Rapport LESCURE : quel est le cap?

Lundi 13 mai, ont été présentées les conclusions de la Mission Lescure posant « l’Acte II de l’exception culturelle ».

L’objectif affiché par la mission était de maintenir l’exception culturelle française et d’en adapter ses modalités à l’ère numérique. Malheureusement, les buts ne sont pas atteints et il est possible de constater l’absence d’imagination et d’ambition du rapport pour faire face à la révolution numérique.

 Certes il y a quelques avancées à saluer (réduction des prérogatives répressives de la Hadopi au profit de plus de prévention et de la volonté d’encourager les développement des offres légales ; petite amélioration et rationalisation de la chronologie des médias – notamment en faveur des offres payantes de la vidéo à la demande avec abonnement (SVOD) – ; certaines critiques légères du fonctionnement des société de perception et de répartition des droits (SPRD) mais sans action concrètes véritablement proposées…),mais force est de constater que la montagne (une mission de neuf mois !) a accouché d’une souris qui vise juste à adapter le pire de la situation antérieure à certaines situations déjà bien actuelles, mais sans vraie vision prospective ni véritable cohérence des 80 propositions faites.

Le rapport est un véritable patchwork de mesures qui n’affiche pas de cap clair et s’appuie partiellement sur des logiques anciennes voire dépassées. Au-delà des symboles comme la suppression de la suspension de l’accès à internet, la philosophie générale reste la même : on redonne au CSA les missions d’Hadhopi et on continue d’interdire le partage non-marchand.

L’approche du rapport sur la copie privée est symptomatique de cette indécision de la mission dont les orientations semblent avoir fluctué au gré de l’intervention des lobbys. D’un côté, on propose de « consolider » la rémunération pour copie privée, de l’autre on annonce son remplacement progressif par une taxe sur les appareils connectés.

Dans les faits, on a l’impression que la mission a cédé à la logique de « la boîte à outils ». Chacun trouve son bonheur dans « l’épicerie Lescure » surtout les rentiers côté auteurs. La contribution créative proposée par les écologistes est jugée irréaliste. Bref, la révolution numérique de la culture en France n’est pas prête d’avoir lieu ! Ce n’est pas un acte 2 de l’exception culturelle, mais un entracte…

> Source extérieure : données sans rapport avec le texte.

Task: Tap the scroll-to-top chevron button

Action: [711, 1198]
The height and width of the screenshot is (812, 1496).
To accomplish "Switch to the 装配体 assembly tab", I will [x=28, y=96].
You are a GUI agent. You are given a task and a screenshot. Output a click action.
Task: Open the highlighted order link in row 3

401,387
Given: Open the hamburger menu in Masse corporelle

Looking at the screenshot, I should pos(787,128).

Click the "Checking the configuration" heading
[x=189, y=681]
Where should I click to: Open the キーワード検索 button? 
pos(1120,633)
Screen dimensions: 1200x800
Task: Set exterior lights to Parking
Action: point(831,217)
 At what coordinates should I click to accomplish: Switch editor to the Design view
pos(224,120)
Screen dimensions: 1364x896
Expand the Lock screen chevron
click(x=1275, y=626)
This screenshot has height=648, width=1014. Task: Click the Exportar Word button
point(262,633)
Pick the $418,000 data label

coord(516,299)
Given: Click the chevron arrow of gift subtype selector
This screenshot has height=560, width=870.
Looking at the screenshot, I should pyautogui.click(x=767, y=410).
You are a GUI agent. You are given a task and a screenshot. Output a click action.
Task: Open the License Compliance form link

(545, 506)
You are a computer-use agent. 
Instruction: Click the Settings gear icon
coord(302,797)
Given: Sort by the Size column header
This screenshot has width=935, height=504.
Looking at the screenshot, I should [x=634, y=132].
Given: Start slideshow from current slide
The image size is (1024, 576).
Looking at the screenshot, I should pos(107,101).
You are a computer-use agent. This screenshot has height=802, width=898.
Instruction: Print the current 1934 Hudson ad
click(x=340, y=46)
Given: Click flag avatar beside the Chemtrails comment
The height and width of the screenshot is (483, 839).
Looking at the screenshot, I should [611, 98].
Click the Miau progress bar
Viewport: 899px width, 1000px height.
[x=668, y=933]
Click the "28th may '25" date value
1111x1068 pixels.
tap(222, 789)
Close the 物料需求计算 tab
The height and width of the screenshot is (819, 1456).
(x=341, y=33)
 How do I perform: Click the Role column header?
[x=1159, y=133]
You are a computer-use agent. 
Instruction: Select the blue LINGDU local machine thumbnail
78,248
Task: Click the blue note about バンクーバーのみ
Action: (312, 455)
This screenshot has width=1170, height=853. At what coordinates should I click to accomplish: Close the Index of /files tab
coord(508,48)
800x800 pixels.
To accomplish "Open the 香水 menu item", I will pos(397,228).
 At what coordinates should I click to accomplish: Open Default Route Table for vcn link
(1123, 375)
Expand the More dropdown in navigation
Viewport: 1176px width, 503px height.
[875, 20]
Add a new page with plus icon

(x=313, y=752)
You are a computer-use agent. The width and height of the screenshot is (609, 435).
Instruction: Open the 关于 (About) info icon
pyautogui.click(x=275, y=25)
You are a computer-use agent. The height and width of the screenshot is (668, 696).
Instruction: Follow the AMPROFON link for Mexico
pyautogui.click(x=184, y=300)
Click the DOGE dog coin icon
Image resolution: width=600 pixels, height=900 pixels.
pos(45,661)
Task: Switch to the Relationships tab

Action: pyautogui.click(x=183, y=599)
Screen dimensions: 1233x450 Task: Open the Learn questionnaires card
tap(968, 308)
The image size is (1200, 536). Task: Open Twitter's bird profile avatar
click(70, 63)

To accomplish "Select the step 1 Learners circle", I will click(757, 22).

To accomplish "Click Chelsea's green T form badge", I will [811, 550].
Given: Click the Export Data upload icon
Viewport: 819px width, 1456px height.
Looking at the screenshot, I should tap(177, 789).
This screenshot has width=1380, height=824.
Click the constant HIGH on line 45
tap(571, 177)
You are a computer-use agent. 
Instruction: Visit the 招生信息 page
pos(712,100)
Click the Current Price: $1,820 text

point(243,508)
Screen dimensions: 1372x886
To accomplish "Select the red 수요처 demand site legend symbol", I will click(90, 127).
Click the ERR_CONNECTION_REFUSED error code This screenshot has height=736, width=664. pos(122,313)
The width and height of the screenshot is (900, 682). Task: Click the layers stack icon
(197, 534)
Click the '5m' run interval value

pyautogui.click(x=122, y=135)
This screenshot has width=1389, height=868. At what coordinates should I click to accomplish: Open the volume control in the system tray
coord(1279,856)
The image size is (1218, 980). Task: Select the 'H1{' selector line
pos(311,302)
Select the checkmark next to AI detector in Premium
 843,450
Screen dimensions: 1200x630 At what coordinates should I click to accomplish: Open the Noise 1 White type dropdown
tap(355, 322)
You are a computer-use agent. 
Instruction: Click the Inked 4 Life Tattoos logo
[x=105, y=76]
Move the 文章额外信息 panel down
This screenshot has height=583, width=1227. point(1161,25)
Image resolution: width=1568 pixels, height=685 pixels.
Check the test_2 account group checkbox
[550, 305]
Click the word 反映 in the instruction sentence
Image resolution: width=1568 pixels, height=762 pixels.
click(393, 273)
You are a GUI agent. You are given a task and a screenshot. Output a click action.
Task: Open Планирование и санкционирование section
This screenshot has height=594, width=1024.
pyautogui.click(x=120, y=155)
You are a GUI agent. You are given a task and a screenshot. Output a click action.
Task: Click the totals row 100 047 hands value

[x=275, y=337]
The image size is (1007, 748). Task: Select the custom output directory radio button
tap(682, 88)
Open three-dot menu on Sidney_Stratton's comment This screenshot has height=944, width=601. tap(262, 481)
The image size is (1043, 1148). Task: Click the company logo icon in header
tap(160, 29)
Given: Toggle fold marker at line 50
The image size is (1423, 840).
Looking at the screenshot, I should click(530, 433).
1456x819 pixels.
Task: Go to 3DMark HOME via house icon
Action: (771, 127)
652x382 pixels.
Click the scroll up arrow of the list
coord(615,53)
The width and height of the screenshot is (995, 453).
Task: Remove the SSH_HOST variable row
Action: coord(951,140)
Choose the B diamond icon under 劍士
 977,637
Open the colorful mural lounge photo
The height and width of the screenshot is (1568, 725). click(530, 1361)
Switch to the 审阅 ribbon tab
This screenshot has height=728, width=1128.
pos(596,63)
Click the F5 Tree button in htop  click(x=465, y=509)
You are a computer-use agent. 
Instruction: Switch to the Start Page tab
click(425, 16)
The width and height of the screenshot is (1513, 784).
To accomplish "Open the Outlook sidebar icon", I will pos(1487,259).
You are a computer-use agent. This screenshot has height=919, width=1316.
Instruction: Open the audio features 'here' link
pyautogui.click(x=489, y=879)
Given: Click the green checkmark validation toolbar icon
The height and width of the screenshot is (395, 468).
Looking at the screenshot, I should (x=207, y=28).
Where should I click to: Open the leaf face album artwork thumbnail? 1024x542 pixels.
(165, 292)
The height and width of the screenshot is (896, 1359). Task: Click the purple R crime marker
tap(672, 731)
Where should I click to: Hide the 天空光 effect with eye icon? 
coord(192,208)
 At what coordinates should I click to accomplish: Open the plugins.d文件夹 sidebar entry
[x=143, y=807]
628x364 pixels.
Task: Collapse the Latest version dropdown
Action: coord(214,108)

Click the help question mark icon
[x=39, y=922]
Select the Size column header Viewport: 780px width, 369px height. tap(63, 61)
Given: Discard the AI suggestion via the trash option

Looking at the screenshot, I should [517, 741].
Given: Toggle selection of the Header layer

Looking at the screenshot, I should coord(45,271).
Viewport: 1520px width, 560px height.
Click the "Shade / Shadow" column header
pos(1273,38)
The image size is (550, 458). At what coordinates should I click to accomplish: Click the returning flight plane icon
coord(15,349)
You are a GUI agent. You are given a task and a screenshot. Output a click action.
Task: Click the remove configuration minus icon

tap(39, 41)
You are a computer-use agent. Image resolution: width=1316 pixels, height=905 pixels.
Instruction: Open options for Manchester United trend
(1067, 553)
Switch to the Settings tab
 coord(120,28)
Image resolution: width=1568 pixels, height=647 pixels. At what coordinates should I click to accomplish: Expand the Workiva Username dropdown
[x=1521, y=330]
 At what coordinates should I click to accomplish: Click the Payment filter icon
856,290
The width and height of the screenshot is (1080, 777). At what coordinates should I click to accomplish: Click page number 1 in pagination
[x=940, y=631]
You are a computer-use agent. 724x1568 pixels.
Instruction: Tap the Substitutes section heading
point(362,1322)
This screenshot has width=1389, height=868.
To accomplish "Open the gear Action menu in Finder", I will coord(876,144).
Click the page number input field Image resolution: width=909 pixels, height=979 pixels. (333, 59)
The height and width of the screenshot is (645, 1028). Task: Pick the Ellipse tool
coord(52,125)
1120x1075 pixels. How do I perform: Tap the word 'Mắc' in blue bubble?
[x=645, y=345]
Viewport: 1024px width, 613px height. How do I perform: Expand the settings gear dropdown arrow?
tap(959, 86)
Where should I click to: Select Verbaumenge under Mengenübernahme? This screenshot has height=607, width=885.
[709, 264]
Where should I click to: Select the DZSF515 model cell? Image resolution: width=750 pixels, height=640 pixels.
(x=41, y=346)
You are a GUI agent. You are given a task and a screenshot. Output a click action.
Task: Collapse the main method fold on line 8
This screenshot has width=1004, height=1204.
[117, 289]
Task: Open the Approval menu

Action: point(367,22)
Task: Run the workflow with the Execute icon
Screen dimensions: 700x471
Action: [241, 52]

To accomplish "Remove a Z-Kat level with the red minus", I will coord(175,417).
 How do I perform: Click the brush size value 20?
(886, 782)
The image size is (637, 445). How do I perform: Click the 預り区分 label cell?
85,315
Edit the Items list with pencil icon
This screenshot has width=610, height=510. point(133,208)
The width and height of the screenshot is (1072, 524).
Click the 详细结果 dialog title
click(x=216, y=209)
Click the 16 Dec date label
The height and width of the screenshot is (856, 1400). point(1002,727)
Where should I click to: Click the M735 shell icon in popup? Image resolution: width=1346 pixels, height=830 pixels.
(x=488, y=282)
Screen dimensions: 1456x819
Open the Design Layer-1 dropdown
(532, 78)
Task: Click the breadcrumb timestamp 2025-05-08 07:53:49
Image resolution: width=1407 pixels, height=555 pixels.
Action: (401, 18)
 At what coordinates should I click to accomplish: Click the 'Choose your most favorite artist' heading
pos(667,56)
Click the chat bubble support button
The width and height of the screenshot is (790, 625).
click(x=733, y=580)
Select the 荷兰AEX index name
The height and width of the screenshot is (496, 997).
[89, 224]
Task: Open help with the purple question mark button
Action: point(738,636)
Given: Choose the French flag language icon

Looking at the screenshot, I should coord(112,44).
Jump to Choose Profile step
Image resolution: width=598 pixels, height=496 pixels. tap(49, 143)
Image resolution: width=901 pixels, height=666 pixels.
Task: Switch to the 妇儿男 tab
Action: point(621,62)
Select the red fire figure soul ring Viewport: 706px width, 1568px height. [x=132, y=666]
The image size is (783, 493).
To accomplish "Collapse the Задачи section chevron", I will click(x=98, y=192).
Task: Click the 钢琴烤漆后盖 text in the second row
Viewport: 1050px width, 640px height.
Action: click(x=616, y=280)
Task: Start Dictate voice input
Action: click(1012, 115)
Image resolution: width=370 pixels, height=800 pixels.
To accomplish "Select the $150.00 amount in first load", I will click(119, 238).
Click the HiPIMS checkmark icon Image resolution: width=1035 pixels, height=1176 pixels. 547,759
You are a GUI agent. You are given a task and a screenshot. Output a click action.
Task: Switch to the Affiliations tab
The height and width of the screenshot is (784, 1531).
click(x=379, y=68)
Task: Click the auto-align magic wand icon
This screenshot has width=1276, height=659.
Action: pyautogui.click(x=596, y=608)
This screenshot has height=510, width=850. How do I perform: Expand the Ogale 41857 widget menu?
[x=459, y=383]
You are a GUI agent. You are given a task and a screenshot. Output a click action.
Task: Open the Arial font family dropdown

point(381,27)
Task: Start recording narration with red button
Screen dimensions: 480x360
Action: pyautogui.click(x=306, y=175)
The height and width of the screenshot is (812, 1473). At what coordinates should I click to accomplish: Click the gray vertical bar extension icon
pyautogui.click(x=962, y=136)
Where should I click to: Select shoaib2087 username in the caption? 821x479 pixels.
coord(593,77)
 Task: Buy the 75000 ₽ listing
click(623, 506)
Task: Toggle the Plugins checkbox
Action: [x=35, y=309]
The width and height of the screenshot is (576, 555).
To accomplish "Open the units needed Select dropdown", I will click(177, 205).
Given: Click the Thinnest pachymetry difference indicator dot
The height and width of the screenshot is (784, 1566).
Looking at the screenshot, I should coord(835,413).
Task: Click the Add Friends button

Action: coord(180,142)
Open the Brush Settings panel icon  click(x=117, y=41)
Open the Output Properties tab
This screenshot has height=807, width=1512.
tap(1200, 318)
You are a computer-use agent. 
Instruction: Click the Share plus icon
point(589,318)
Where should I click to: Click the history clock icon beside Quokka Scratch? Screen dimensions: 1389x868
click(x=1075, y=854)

 Côté taxe sur les téléphones intelligents et sur les tablettes, ça rejoint l’esprit de propositions écologistes qui préfère de manière générale l’instauration de taxe avec une « assiette large et des taux faibles ». Celle-ci est censée monter en puissance au fur et à mesure que la taxe sur la copie privée perd un rendement avec la baisse des copies et le développement de l’accès en flux direct (streaming…). Le chevauchement n’est pas très clair, la nouvelle taxe démarrerait « dans l’immédiat » et serait fusionnée à terme avec la copie privée en un prélèvement unique qui réparerait le préjudice de la copie et le reste.

Le gouvernement doit faire le choix clair de soutenir la création tout en libérant les internautes. Contrairement à ce qu’affirme le rapport, la légalisation du partage non-marchand et l’instauration d’une contribution créative sont des solutions crédibles à la transformation des usages et aux besoins de financement de la création.

Par ailleurs, on ne peut que regretter que le Parlement en général et le Sénat en particulier n’ait pas été véritablement associé au travail d’élaboration de cette mission, cela alors même que nombre des propositions relève de ses attributions législatives en matière de protection des libertés et fiscale notamment.